1. "One of the most influential economists of our time"
Tirole, who was born on August 9, 1953, in the city of Troyes, is a professor at the university in Toulouse, southern France and has long been tipped as a potential economics laureate.
The 61-year-old specialises in both the theoretical and practical application of game theory - the study of strategic decision making, as well as in industrial organisation. For his important analysis of big companies, market power and regulation, the Nobel Prize jury said "he was one of the most influential economists of our time".
The jury argued that Tirole's work has provided a framework for designing policies for a number of industries, ranging from telecommunications to banking that could help governments manage mergers or cartels and regulate monopolies, the bank said.
The citation comes amid growing controversy over the market power of such companies as Amazon and Google.
2. Leader in his field
While little known outside his field, Tirole has racked up an impressive body of work that includes some 200 articles in economics and finance and has given scores of distinguished lectures. Tirole has written 11 books, including on the theory of industrial organisation. He holds some seven honorary doctorates from universities around the world.
3. Studied in the US
After studying engineering and mathematics in Paris, Tirole moved to the US to complete a PhD at the renowned Massachusetts Institute of Technology (MIT), where he was a professor for eight years.
4. Previous accolades
Aside from a multitude of academic distinctions, Tirole in 2007 won the National Center for Scientific Research (CNRS) Gold Medal, awarded to those who have made an exceptional contribution to the innovation and influence of French research.

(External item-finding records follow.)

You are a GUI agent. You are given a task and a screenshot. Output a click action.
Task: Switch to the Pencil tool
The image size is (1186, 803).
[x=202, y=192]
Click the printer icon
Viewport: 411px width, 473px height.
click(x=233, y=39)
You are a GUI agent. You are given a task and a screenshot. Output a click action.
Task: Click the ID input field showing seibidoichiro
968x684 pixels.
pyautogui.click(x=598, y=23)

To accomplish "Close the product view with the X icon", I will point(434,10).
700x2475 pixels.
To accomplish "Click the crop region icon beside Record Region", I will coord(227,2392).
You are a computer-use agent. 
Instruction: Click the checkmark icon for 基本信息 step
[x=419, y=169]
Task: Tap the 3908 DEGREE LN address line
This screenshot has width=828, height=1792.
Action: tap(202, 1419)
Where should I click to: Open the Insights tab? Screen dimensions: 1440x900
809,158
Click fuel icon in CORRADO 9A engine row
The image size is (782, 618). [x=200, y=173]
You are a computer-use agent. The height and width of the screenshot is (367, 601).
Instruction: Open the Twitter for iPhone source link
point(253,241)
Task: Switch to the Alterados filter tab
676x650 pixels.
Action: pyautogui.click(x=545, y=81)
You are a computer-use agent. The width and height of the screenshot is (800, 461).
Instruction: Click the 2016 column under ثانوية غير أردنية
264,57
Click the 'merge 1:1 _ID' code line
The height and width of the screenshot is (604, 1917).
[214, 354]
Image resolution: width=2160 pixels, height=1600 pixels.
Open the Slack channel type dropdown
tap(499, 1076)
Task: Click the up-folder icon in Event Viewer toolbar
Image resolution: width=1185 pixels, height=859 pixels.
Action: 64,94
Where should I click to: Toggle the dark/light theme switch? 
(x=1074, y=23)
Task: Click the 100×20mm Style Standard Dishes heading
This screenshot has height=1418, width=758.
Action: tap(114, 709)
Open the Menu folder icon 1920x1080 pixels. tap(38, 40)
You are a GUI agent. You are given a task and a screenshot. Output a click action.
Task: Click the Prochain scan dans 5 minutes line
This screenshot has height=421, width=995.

He also in 1993 won the Yrjo Jahnsson prize of the European Economic Association, for economists who have made a significant contribution in theoretical and applied research.
In 2010, Tirole won two prizes, the Claude Levi-Strauss Prize for his significant contributions to the social sciences and the CME Group's Mathematical Sciences Research Institute Prize in Innovation Quantitative Applications.
5. Breaks US dominance of Nobel prize
Some 18 out of the last 20 winners of the Nobel Economics Prize have been from the US. Tirole laments this fact but understands why America has dominated the award in recent years. Earlier this month, he said the dominance of the United States in the category showed they had "invested heavily to attract the best economists. I greatly regret this, but at the same time, I cannot cry foul."
6. Third Frenchman to win Economics Prize:
Tirole follows in the footsteps of two French economists:
Gerard Debreu: He won in 1983 in the midst of a career spent in the United States for the most part. His work focused on proving the existence of general economic balance in a market economy.
He won the Nobel Prize "for having incorporated new analytical methods into economic theory and for his rigorous reformulation of the theory of general equilibrium," according to the Swedish central bank (Sveriges Riksbank).
Maurice Allais: He won in 1988 "for his pioneering contributions to the theory of markets and efficient utilization of resources," according to the Sveriges Riksbank.
Allais favoured market-based exchanges within a group of countries that had generally equivalent economies and could form a free-trade zone, but was protectionist with respect to trade between countries with very different economies.